Desde esta perspectiva, mencionó que el diseño de parques y espacios públicos deja de ser un tema decorativo, intervenir en estos espacios implica atender problemáticas como el sedentarismo, el desarrollo emocional e incluso la prevención de conductas de riesgo. “Diseñar para niños es diseñar mejores ciudades”, expuso.
Sin embargo, advierte que actualmente muchos espacios priorizan la estética sobre la funcionalidad: parques visualmente atractivos, pero limitados en su capacidad de estimular la exploración.
“Se ha exagerado la seguridad al grado de restringir la espontaneidad. Los niños necesitan espacios que les permitan experimentar, no solo observar”.
La diferencia entre un espacio bonito y uno funcional radica en su uso real; mientras el primero responde a lo visual, el segundo considera la seguridad, la experiencia y la interacción. Un parque funcional se vive, se recorre y se adapta a la comunidad.
Por ello, la profesional reitera que diseñar pensando en niños también beneficia a otros sectores, generando ciudades más incluyentes.
“Cuando un espacio es accesible para un niño, también lo es para un adulto mayor o cualquier persona”.
INCLUIR A NIÑAS Y NIÑOS EN DISEÑO DE PARQUES PARA TRANSFORMAR
ESPACIOS PÚBLICOS
El arquitecto Joselini Díaz Torres subrayó que cada intervención debe responder a su contexto. No es lo mismo diseñar en zonas urbanas que rurales, donde las necesidades son distintas. En regiones cálidas como Tuxtla Gutiérrez, integrar naturaleza y confort térmico es clave para que estos espacios sean realmente utilizados.
Desde su perspectiva, el principal problema no es solo la falta de espacios adecuados, sino que estos se diseñan sin considerar la experiencia de la infancia. Advierte que “las ciudades están pensadas desde la mirada adulta, pero un niño ve el mundo a otra escala, detecta riesgos y necesidades distintas”.
En ese mismo sentido, destaca que ya existen modelos en otras ciudades del país, como la Ciudad de México y Monterrey, donde se han impulsado mecanismos de participación infantil, como consultas y presupuestos participativos, que permiten a niñas y niños opinar sobre cómo quieren sus parques y espacios públicos.
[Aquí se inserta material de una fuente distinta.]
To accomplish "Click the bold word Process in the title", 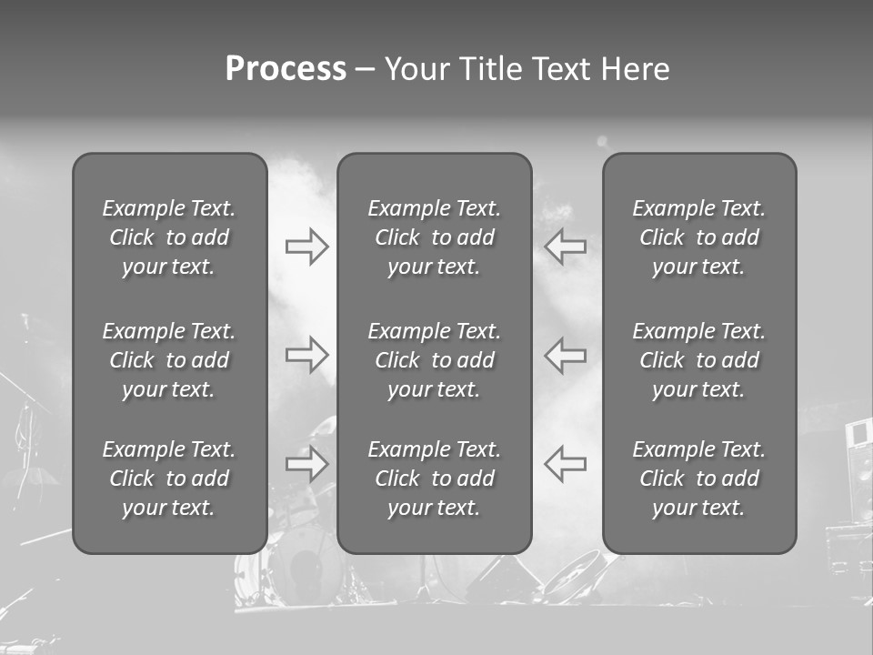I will (286, 69).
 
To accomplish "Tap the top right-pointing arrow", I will (306, 246).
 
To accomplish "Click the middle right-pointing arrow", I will (306, 355).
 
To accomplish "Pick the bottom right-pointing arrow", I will (306, 463).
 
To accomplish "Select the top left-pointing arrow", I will (566, 246).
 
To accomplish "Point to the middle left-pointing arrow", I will (566, 355).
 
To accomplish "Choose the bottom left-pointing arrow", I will (566, 463).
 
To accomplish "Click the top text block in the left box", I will (169, 237).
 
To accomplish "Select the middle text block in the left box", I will (169, 360).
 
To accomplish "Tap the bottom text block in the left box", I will (169, 479).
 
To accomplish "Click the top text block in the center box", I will (435, 237).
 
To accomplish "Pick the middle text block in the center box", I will (435, 360).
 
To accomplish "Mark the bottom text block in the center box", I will (435, 479).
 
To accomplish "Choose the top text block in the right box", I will (699, 237).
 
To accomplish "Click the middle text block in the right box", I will (699, 360).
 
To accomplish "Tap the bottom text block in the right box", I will (699, 479).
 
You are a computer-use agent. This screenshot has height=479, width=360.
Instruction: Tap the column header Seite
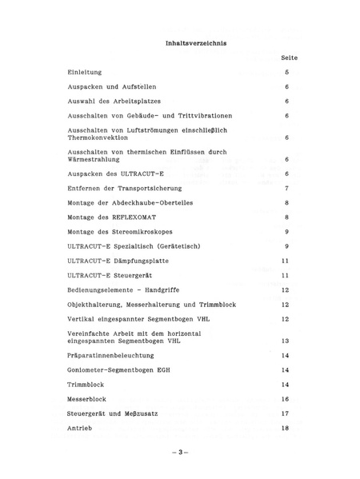coord(290,58)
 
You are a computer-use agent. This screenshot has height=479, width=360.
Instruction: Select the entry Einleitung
coord(85,72)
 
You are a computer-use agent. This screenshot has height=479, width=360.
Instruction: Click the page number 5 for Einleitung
coord(286,72)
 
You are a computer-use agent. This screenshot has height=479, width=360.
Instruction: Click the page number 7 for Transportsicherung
coord(286,188)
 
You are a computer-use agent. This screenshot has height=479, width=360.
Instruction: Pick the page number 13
coord(286,340)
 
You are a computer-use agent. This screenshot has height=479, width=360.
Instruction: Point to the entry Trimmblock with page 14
coord(86,384)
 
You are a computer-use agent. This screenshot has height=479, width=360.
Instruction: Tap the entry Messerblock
coord(89,398)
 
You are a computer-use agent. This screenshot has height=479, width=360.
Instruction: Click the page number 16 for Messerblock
coord(286,398)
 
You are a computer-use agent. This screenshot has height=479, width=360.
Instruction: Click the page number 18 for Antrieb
coord(286,428)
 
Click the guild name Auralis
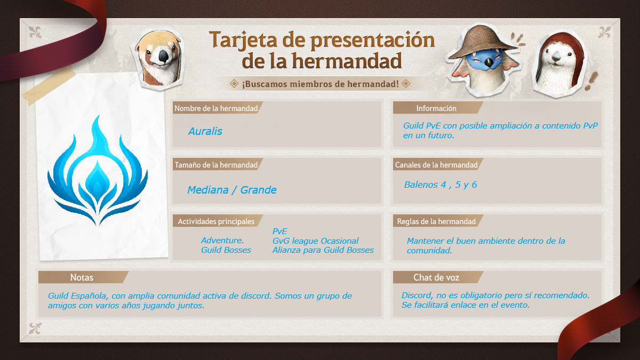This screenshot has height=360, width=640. coord(205,131)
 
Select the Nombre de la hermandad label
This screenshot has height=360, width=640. coord(216,108)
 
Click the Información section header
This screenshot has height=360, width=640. coord(436,108)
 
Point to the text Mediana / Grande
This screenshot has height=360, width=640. coord(231,190)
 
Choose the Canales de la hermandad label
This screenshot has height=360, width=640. coord(436,165)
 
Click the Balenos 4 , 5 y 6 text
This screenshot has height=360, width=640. coord(441,185)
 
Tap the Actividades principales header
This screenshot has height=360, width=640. coord(216,221)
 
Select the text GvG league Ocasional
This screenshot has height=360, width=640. coord(315,241)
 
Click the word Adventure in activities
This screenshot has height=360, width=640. coord(222,241)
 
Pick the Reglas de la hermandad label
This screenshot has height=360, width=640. coord(436,221)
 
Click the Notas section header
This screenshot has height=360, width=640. coord(82,277)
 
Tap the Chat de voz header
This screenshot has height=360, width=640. coord(436,277)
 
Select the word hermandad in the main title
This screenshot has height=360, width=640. coord(347,61)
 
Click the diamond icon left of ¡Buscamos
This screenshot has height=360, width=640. coord(234,84)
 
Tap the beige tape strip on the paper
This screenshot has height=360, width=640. coord(49,86)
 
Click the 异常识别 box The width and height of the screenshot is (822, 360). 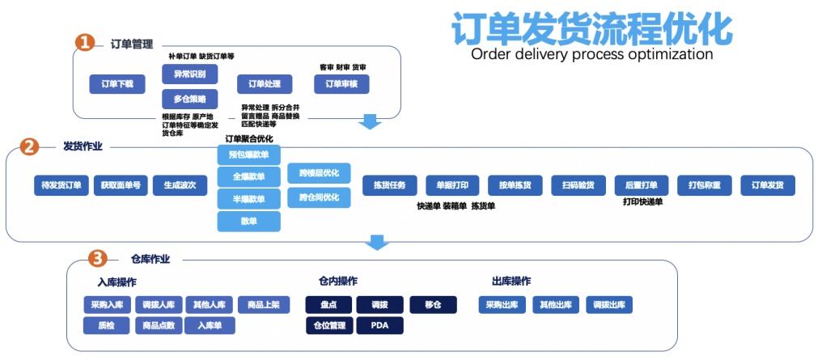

Estas iniciativas forman parte de una tendencia internacional que busca diseñar ciudades desde la perspectiva de la niñez. Programas como Urban95 promueven y hacen repensar el entorno urbano, considerando la experiencia de un niño pequeño, dejando en evidencias que muchas ciudades carecen de sombra, espacios seguros y áreas de juego accesibles.
Díaz Torres subraya que un parque infantil no debe limitarse a juegos tradicionales, sino integrar elementos naturales que fomenten la exploración y el aprendizaje.
“Los espacios deben incluir árboles, plantas, agua o arroyos; es ahí donde realmente se genera una experiencia significativa para la infancia”.
Ejemplos como el programa “Sembrando Parques” en la capital del país han apostado por la reforestación, la incorporación de miles de plantas y la recuperación de ecosistemas urbanos como parte del diseño de espacios públicos. Este enfoque, dijo, no solo mejora el entorno, sino que fortalece la convivencia y el desarrollo infantil.
Finalmente, el arquitecto consideró que replantear los espacios públicos desde la infancia implica también reducir desigualdades, recuperar el contacto con la naturaleza y garantizar el derecho al juego.
“Diseñar ciudades para niñas y niños no es un tema menor; es construir entornos más justos, seguros y sostenibles para todos”.
Por tanto, los profesionales y especialistas reiteran que es necesario y oportuno invertir en espacios públicos que fomenten el juego, porque estos espacios lo requieren.
De tal manera, estos espacios no deben considerarse un lujo, sino una responsabilidad social. Crear entornos donde la infancia pueda desarrollarse plenamente no solo mejora su calidad de vida, sino que construye comunidades más conscientes.
Al final, apostar por estos espacios para la infancia no es únicamente pensar en el presente, sino en el tipo de sociedad que se está formando.